* [WHAT YOU ARE ASKED TO DO]
Please rewrite the items from the start through the line containing "pyautogui.click(x=509, y=101)", replacing "megaphone" with "bullhorn" and leaving everything else unchanged.

* [DATASET RECORDS]

----------

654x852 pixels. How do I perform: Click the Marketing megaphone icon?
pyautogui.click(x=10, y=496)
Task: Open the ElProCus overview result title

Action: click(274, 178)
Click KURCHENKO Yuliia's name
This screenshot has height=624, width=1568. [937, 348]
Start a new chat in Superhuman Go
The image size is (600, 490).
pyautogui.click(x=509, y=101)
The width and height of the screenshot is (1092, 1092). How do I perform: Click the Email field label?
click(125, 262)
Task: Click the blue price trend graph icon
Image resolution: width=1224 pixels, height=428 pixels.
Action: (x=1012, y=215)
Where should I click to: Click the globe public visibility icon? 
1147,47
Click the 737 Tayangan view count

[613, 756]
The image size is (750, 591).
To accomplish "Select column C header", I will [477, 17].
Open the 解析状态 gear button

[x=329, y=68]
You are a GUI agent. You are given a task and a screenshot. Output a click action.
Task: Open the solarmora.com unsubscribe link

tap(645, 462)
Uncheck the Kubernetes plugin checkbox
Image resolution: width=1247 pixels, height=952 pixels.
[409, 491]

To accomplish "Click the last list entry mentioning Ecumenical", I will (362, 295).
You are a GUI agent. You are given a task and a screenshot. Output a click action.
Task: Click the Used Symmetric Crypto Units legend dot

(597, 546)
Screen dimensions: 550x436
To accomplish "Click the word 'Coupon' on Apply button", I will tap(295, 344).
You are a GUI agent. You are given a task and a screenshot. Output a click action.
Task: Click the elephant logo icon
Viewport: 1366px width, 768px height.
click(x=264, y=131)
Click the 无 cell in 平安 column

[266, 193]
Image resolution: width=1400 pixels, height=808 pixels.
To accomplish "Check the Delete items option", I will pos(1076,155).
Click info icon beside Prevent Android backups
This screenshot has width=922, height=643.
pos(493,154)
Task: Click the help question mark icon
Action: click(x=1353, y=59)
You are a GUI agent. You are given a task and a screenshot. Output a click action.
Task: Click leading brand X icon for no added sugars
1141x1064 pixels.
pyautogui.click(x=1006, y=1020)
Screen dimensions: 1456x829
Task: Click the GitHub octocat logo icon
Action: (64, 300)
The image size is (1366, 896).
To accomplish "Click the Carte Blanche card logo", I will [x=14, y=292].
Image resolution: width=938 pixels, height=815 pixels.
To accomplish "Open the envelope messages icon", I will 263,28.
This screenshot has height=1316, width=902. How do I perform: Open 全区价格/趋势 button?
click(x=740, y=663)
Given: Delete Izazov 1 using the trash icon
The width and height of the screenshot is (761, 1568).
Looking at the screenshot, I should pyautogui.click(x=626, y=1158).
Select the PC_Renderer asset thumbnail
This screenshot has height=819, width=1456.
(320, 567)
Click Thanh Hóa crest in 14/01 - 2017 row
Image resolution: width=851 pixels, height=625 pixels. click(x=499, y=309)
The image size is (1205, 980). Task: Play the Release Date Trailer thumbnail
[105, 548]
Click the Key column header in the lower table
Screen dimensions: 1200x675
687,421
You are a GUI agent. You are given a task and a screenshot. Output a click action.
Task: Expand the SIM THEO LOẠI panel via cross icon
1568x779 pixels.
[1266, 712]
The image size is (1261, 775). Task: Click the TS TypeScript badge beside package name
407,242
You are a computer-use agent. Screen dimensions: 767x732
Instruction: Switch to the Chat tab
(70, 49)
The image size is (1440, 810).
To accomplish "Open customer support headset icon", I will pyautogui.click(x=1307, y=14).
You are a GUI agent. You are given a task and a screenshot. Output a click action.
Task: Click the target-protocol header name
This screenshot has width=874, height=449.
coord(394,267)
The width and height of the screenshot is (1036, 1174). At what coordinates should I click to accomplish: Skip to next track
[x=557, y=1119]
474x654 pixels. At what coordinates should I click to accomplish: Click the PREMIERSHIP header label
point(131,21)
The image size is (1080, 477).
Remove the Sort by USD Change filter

----------

* [SOLUTION TO THIS TASK]
654x852 pixels. How do I perform: Click the Marketing bullhorn icon?
pyautogui.click(x=10, y=496)
Task: Open the ElProCus overview result title

Action: click(274, 178)
Click KURCHENKO Yuliia's name
This screenshot has height=624, width=1568. [937, 348]
Start a new chat in Superhuman Go
The image size is (600, 490).
pyautogui.click(x=509, y=101)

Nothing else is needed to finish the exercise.